On April 1, InterPride and the European Pride Organisers Association announced they’re working with international LGBTQ organizations to present Global Pride 2020, a live-streamed festival scheduled for Saturday, June 27. This means the event will be accessible regardless of disability, location, or socioeconomic status. Anyone with an internet connection will be able to participate. For many Pride events around the world, this level of accessibility will be a first.

Although the queer community prides itself on radical inclusivity, we don’t always practice what we preach. Last year, NYC’s World Pride events attracted nearly five million revelers, and the parade lasted well into the night with clamoring crowds melting onto the hot city asphalt for hours on end.

For individuals with mobile, visual, or auditory impairments, the streets were barely navigable. For the neurologically atypical, the city’s overwhelming stimuli left much to be desired.

These problems aren’t anything new for the world’s biggest Pride celebrations. Event organizers often forget to think about LGBTQ individuals with intersectional identities when creating community spaces. Entrances might not be wheelchair accessible, rallies may forgo an ASL interpreter, and video presentations might not offer closed captioning. There is rarely enough thought given to how sensory stimuli in large crowds affect people who are neurologically atypical, and there are seldom spaces created to help them feel safe while celebrating.

Last year, while attending a Pride rally at Manhattan’s Delacorte Theater, I watched as Ryan Haddad, a gay actor who uses a walker, realized there was no ramp for him to access the stage. He was one of the event’s speakers. In June of 2018, queer NYC resident Lynn Zelvin, who is blind and uses a guide dog, was refused entry at the Stonewall Inn, the epicenter of the modern LGBTQ rights movement. This lack of thoughtful inclusion can leave queer people with physical or developmental disabilities feeling invisible.

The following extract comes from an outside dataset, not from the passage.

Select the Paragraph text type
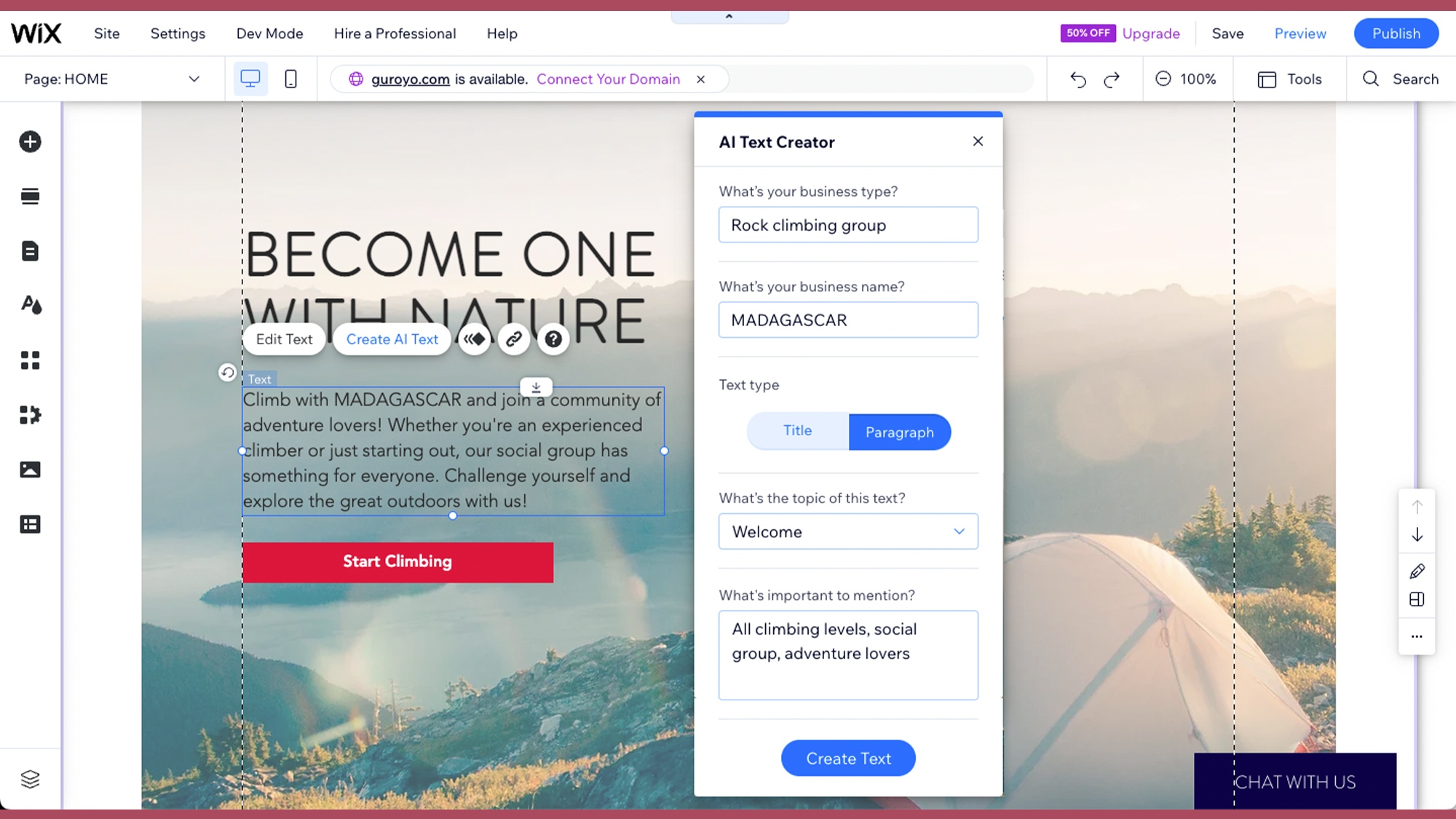The height and width of the screenshot is (819, 1456). tap(899, 432)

A live-streamed event will amend many of these problems by creating a level playing field for people of all abilities. There’s no place more accessible than the homes in which we live. It will also give people without the option of celebrating Pride in their towns a chance to participate. While some queens may sashay down their Main Street waving a rainbow flag with impunity, others barely dream about coming out of the closet. It’s easy to forget in liberal city centers that same-sex sexual activity is still considered a crime in more than 70 countries around the world. By creating a visible international platform, Global Pride will provide virtual queer spaces in areas that might otherwise have none.

These fixes are mere bandaids for bigger problems, however, and queer leaders shouldn’t forget the lessons we’re learning as a result of the pandemic. Making Pride inclusive takes consideration, communication, and creativity. Live-streaming Pride is only one of the many ways we can build accessible community events.

Once this pandemic passes, which it will, let’s hope we remember this year as a turning point. We all know the pain of isolation as a result of the coronavirus. Let’s not forget these valuable lessons once we head back out into the world.

In a statement about this year’s digital Pride, InterPride co-president J. Andrew Baker said, “We need community and connection more than ever. This gives us an opportunity to both connect and celebrate the LGBTQIA+ community’s resilience in the face of this pandemic and the true spirit of Pride.”

When we’re free to celebrate shoulder-to-shoulder on our streets again, remember how important connection is for everyone, and how easy it is to connect when we use our resources mindfully. Global Pride 2020 has the potential to be the best-attended and easily accessible queer event in history. If we use this year as an opportunity to grow, imagine what Pride will look like in 2021.